## Source extract
§
Bearded Dragons vs. Skinks: Choosing the Right Reptile Pet
Bearded dragons and skinks are two of the most beginner-friendly lizards out there, and people often agonize over which to get. Having kept both kinds of animal, I can tell you the choice is less about "which is better" and more about how much interaction you want, how much floor space you can give, and whether you're drawn to a basking desert dragon or a calm, ground-dwelling skink. Here's the real comparison. (When I say "skink," I'll mostly mean the blue-tongued skink, since that's the popular pet species — but Scincidae is a huge family, so always check your specific species' needs.)
The animals at a glance
Bearded dragons are stocky, spiny, desert lizards from Australia, 18–24 inches including tail. They're famously expressive — head bobs, arm waves, that dark "beard" display — and genuinely tolerant of handling, which is why they're a top pick for first-time and family reptile keepers.
§
## Given instruction 1
Quote the rows from the line containing "The height and width of the screenshot is (1054, 1873)." through the last of the rows, word for word, and leave out the pictures.

## Data supplied
§
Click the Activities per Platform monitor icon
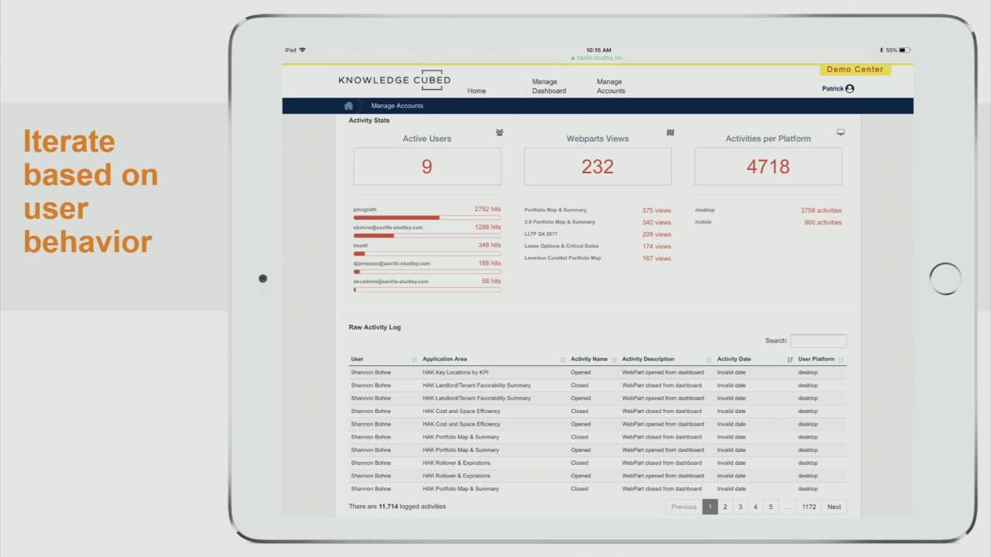The height and width of the screenshot is (557, 991). click(x=841, y=132)
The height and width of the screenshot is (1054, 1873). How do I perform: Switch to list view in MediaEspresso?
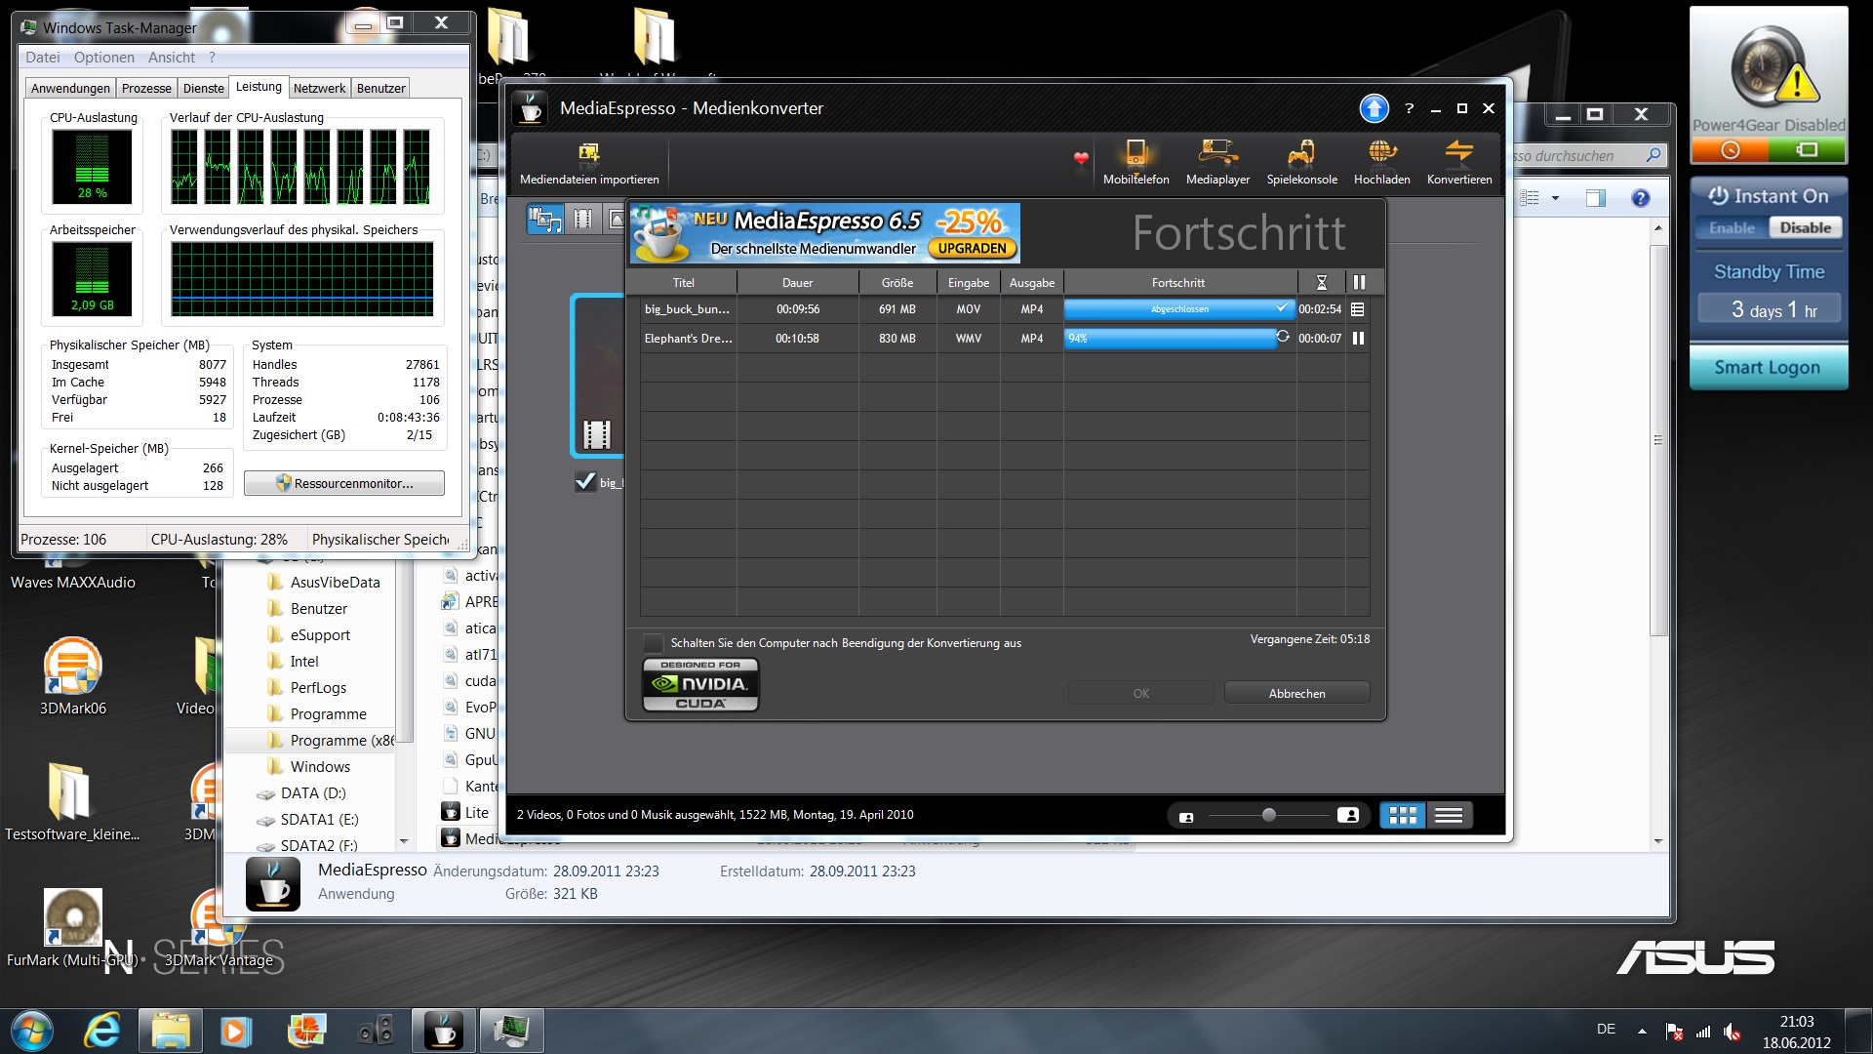1449,815
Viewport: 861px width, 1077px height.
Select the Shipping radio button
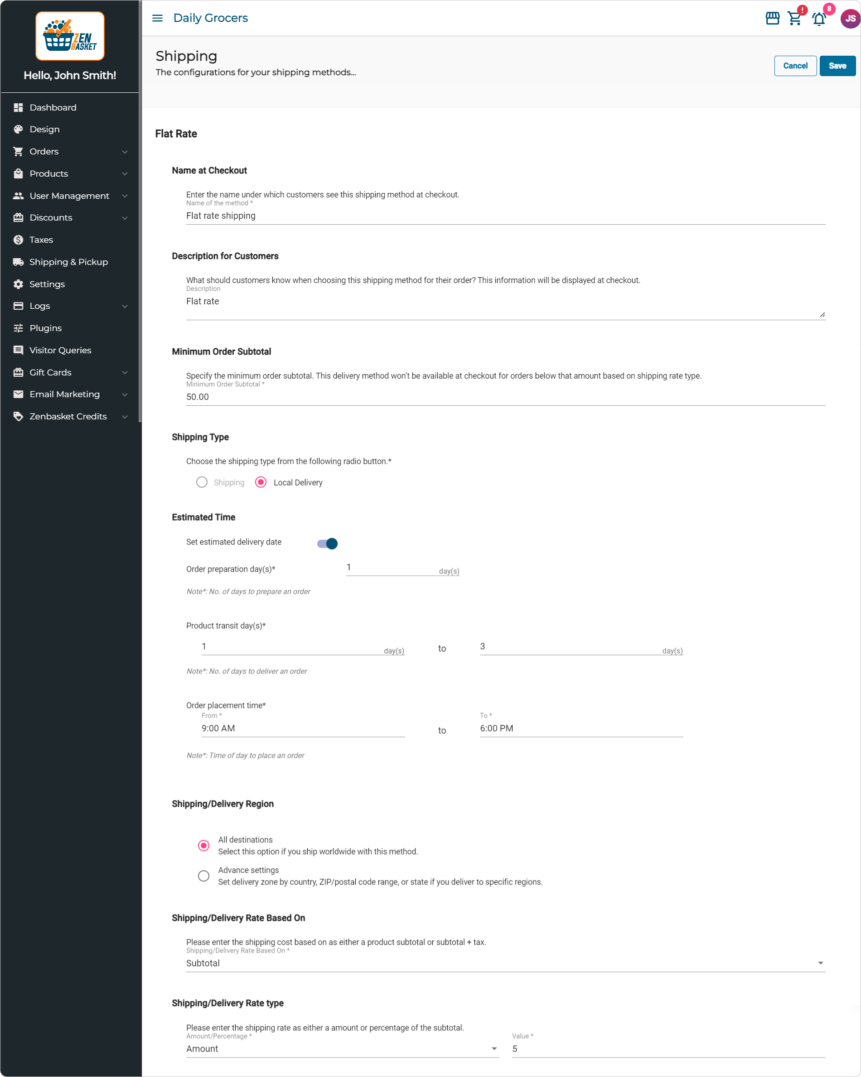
§
## Given instruction 2
Continue the comparison of bearded dragons and skinks from where it stops.

## Task result 1
The height and width of the screenshot is (1054, 1873). How do I perform: Switch to list view in MediaEspresso?
1449,815
Viewport: 861px width, 1077px height.
Select the Shipping radio button

## Task result 2
Skinks are sleek, smooth-scaled, short-legged lizards. The blue-tongued skink is the standout pet: laid-back, dog-faced, and named for the startling blue tongue it flashes when threatened. They're ground-dwellers — burrowers and shufflers rather than baskers-on-a-rock — and they have a calm, slightly more independent personality.
Housing
| Bearded dragon | Blue-tongued skink | |
|---|---|---|
| Enclosure | 40-gallon+ terrarium, length over height | Large floor footprint, ~4'x2' for an adult |
| Basking temp | 95–110°F | 90–100°F |
| Cool side | 75–85°F | 70–85°F |
| Humidity | Low (~30–40%) | Species-dependent (20–40% arid to 60–80% tropical) |
| Substrate | Non-loose (tile, reptile carpet) | Loose coir/cypress mulch for burrowing |
| UVB | Essential, 10–12 hrs | Recommended |
The big practical difference: dragons want a tall-ish desert box with a hot basking platform; skinks want floor. A skink in too small a footprint is a stressed skink. Both need UVB and a proper thermal gradient.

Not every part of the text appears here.